Administering CDS Powered by Apache Spark

Most administration tasks are the same whether you are using Spark 1 or Spark 2. To configure and manage Spark, follow the procedures in the Cloudera Enterprise Spark Guide.

Configuring Spark 2 Tools as the Default

When you start trying out Spark 2, you can do most of your testing by running the standard Spark 1 commands such as pyspark and spark-shell alongside their Spark 2 equivalents such as pyspark2 and spark2-shell. All of these commands are represented as symbolic links in /usr/bin.

If you are testing a workflow that has the original command names hardcoded in other scripts, you might configure the system so that issuing the pyspark command really runs the pyspark2 script, and so on for other Spark-related binaries.
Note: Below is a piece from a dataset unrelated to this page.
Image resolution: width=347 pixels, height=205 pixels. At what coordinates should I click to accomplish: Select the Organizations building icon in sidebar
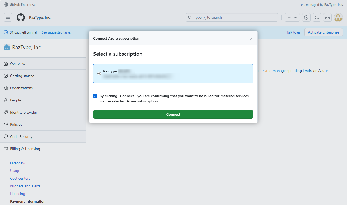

This change is done using the Linux alternatives mechanism, which keeps track of the appropriate target for each of the /usr/bin symlinks.

To use Spark 2 tools as the default, run the following script on all hosts in the cluster:

for binary in pyspark spark-shell spark-submit; do
  # Generate the name of the new binary e.g. pyspark2, spark2-shell, etc.
  new_binary=$(echo $binary | sed -e 's/spark/spark2/')
  # Update the old alternative to the client binary to the new client binary
  # Use priority 11 because the default priority with which these alternatives are created is 10
  update-alternatives --install /usr/bin/${binary} ${binary} /usr/bin/${new_binary} 11
done
# For configuration, we need to have a separate command
# because the destination is under /etc/ instead of /usr/bin like for binaries.
# The priority is different - 52 because Cloudera Manager sets up configuration symlinks
# with priority 51.
update-alternatives --install /etc/spark/conf spark-conf /etc/spark2/conf 52
To remove this setting and return to using the Spark contained in CDH, run the following script on all hosts in the cluster. It removes the Spark 2 targets of the symlinks and points those symlinks back to the original Spark-related scripts:
for binary in pyspark spark-shell spark-submit; do
  new_binary=$(echo $binary | sed -e 's/spark/spark2/')
  update-alternatives --remove ${binary} /usr/bin/${new_binary}
done
update-alternatives --remove spark-conf /etc/spark2/conf